付け焼き刃の覚え書き

 本や映画についての感想とかゲームの覚え書きとかあれこれ。(無記名コメントはご遠慮ください)

「この空のまもり」 芝村裕吏

2012-10-29 | VRMMO・ゲーム世界
「おまたせしました。そしてもう、待たせません。二度と」
 翼P復帰の第一声。まるで超人田島のようだ。

 専用メガネやiPhoneを介在させることで、現実と電脳空間を同時に認識できる強化現実……電脳コイルの時代が到来した。
 だが、日本は技術的にその波に乗り遅れて衰退してしまっただけではなく、法整備すら旧態依然で放置状態。どこもかしこも個人情報や誹謗中傷、広告を無秩序に書き込んだタグだらけ。
 電脳空間的にはゴミだらけになってしまった、そんな日本を守ろうと動き出したのは、ニートやオタクや物心がついたときには強化現実が存在していた小学生たちだった……。

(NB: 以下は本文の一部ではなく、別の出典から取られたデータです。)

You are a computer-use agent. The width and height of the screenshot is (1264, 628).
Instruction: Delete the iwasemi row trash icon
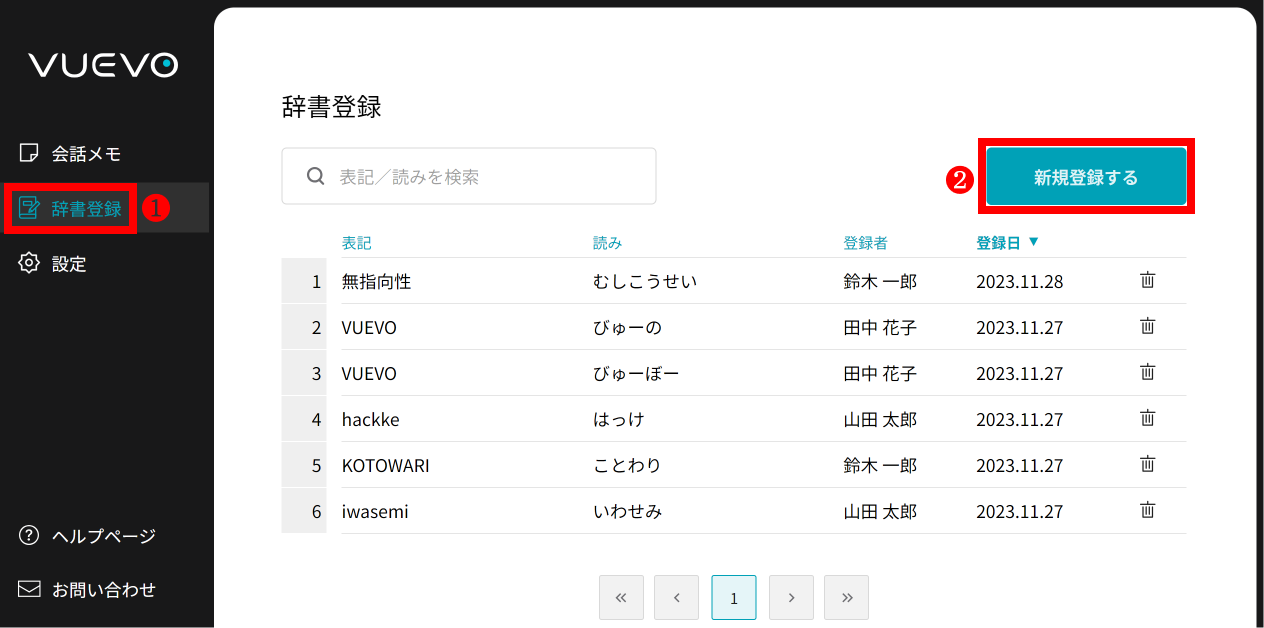click(1147, 510)
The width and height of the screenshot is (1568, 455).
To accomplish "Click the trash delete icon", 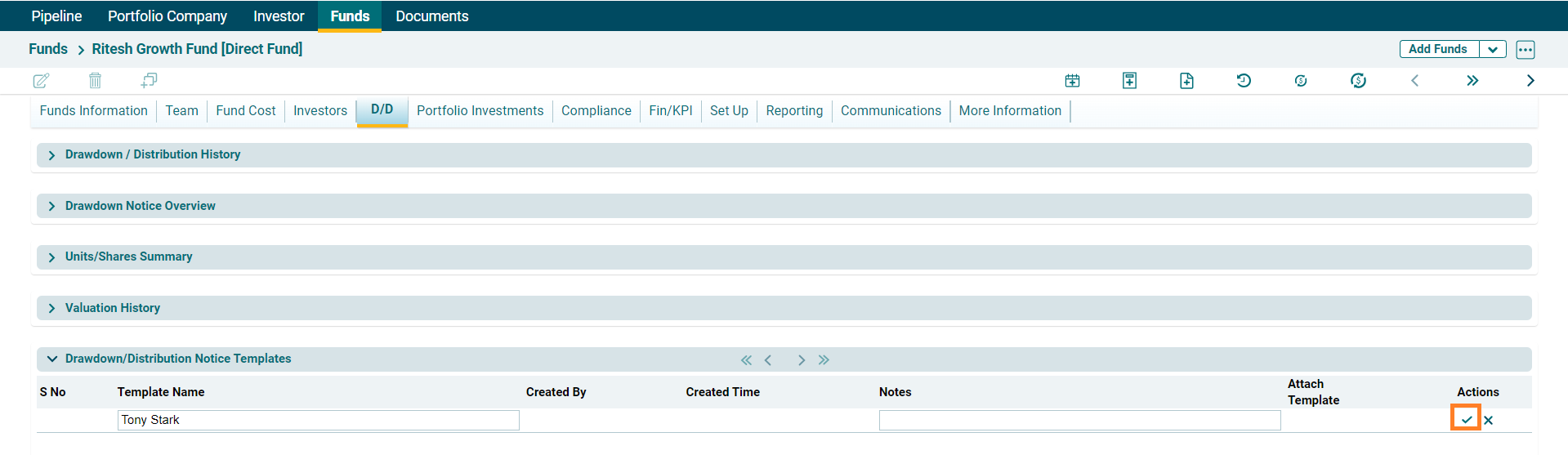I will [95, 80].
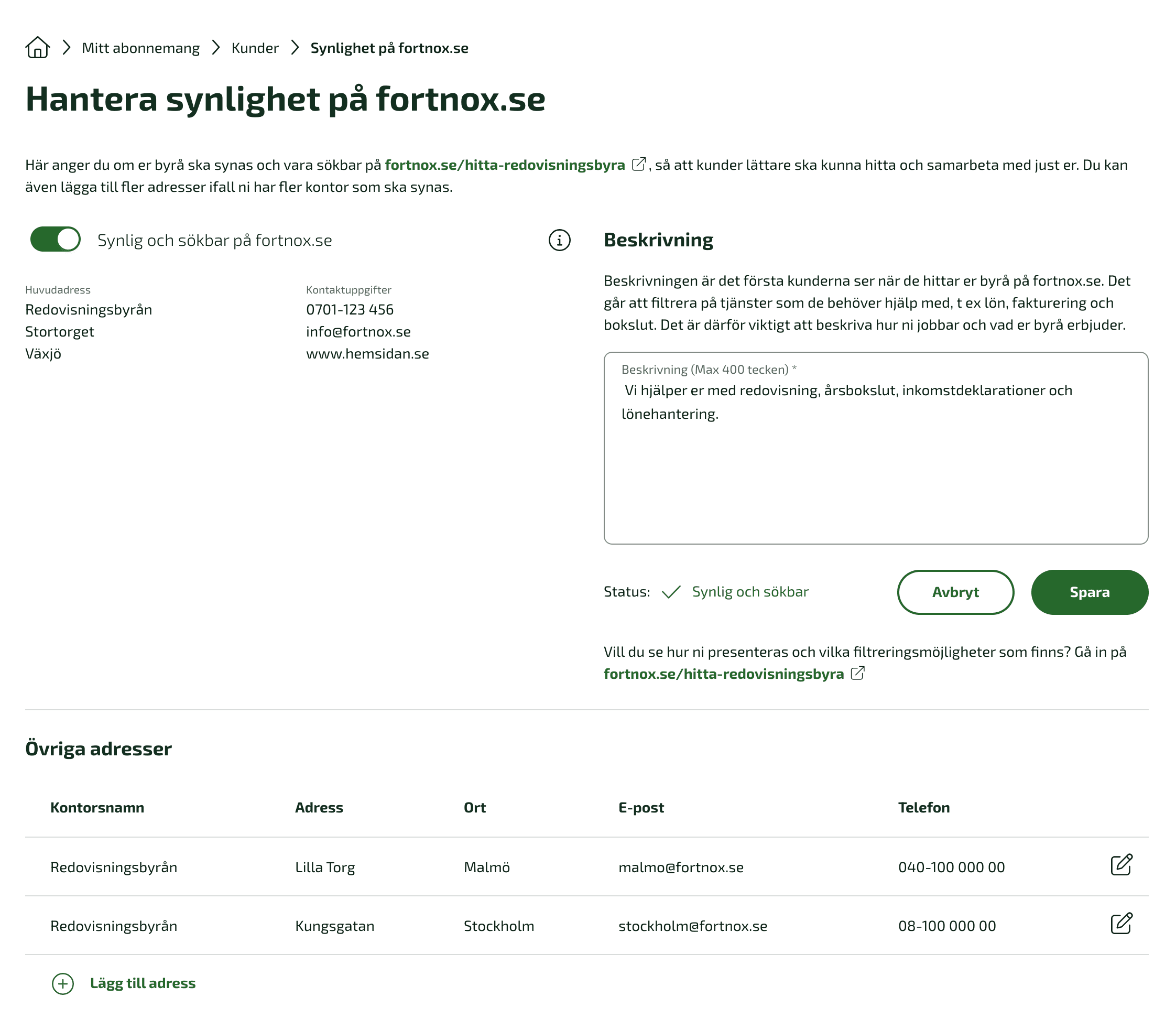Screen dimensions: 1176x1019
Task: Open external link icon below Status section
Action: point(857,673)
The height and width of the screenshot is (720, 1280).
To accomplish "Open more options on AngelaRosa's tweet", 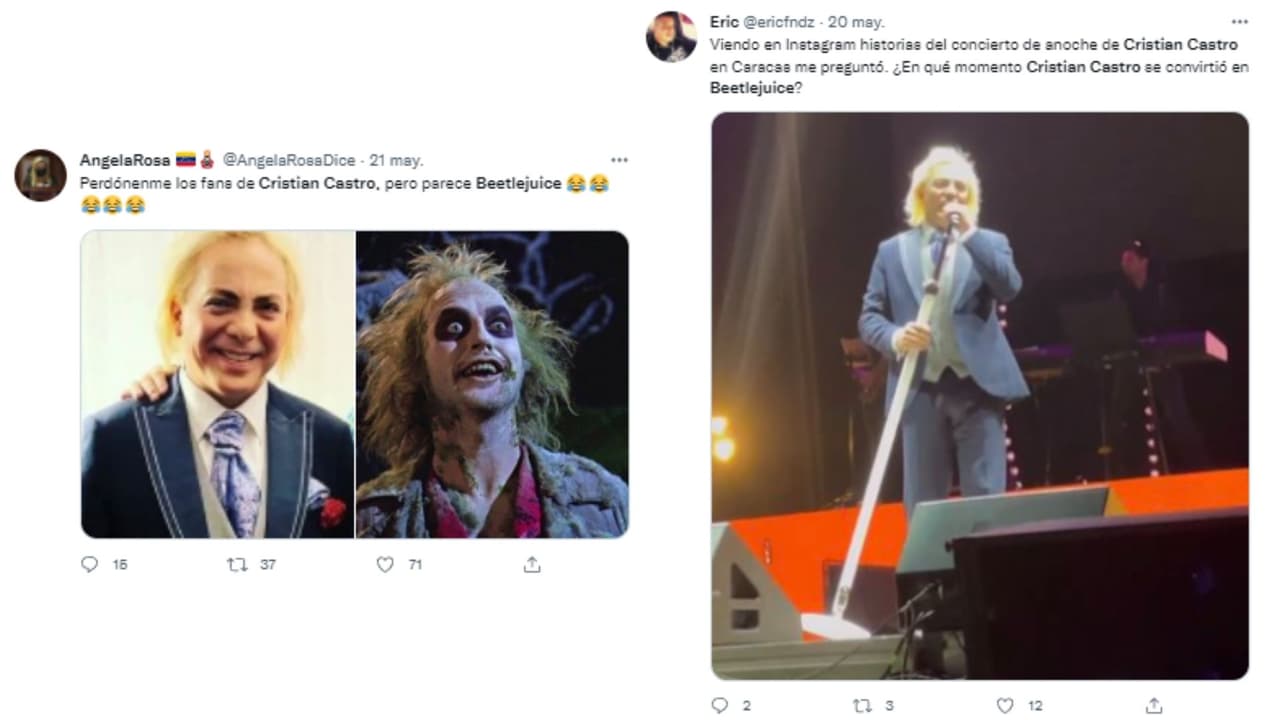I will [x=619, y=160].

 美しい日本を守るために電脳空間で戦うニートの物語。帯にあるとおりの「清く貧しく理性的な愛国活動と就活と婚活の物語」。
 ただ、「愛国」というとイコール「右翼」ってことになりがちで、作品中にもそういう理解をする人は登場するけれど、ここで「国」とか「日本人」とは何かというところを、物語の中でしっかり定義づけしているあたりが芝村節。あやふやなままで話を終わらせないのです。

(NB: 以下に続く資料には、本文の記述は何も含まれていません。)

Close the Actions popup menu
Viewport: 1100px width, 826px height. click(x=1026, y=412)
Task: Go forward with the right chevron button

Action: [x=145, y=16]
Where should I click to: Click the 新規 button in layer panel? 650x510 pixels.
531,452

「どんな人にも善意はある。ただまあ、それは小さく、勇気が足りないだけで」
 混乱する大久保の街で、三浦大輔が知ったこと。 

 さわやかに読み終わってしまったけれど、状況的にも、今後の展望も、決して明るくないというか、はっきり言って「悪い」のだけれど、そこに「希望」もあるのですね。
 そして無名世界観的には、あの人がどちら系かは非常に重要なポイント。確定していないということは、どちらの可能性も残っているということですから。